Pubdate: Tue, 18 Dec 2001
Source: Morning Sentinel (ME)
Copyright: 2001 Morning Sentinel
Contact:  http://www.onlinesentinel.com/
Details: http://www.mapinc.org/media/1474
Author: Harvey Versteeg

COULD THERE BE BETTER WAY?

Progress On Social Ills Demands Better Thought, Action

I hope we do it better this time than the last few times we declared 
"War on _________" (you fill in the blank). There was the War on 
Drugs, Crime, Poverty, Corruption, Illiteracy, Welfare as we know it, 
whatever.

Each of these declarations of "War" was a political feel-good 
campaign to make people feel something was being done and that their 
political leaders were looking out for their best interests.

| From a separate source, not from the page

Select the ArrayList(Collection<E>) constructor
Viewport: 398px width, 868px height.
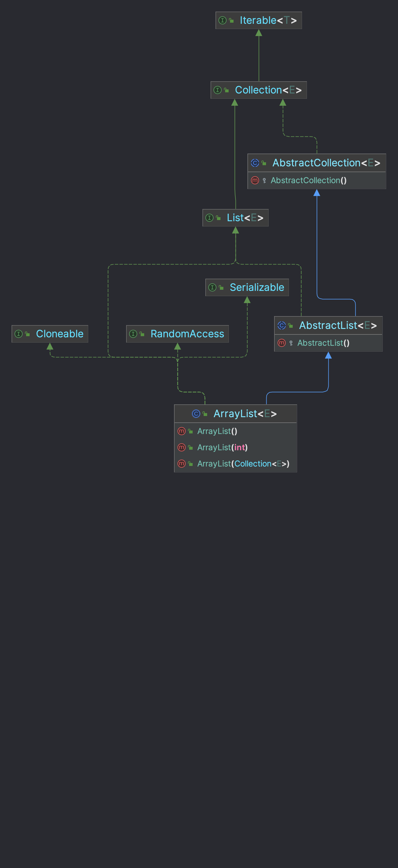point(235,464)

In each case, there was a lot of high visibility action taken against 
the symptoms of the problem with little or nothing being done in the 
low visibility realm of the root causes of the problems. It is macho 
to put more people in jail with longer terms and expand the list of 
death sentence offenses (even though we are nearly the only 
"civilized" country that still has a death penalty) than to work on 
the causes of crime or drug abuse.

It is politically more productive to brag about drugs interdicted 
after leaving the substance farmers of Bolivia or Afganistan than to 
work on the causes of the demand in our own streets and office 
complexes. Drugs will not stop coming in untilthe demand side is 
addressed.

It is easier to demand higher scores on student tests, then give away 
vouchers, than it is to do the drudgery needed to improve the 
environment where the poorly performing schools and students are 
located. It is popular to put a 2-year limit on welfare but unpopular 
to spend the money on child care, health care and lifestyle training 
needed to keep these people off welfare.

It is sexy to limit abortion but not to provide the training to keep 
young teens out of the situations that lead to pregnancy, or to work 
on the examples set for them by the popular media. Arrest street 
corner drug addicts but don't give them any treatment while in jail.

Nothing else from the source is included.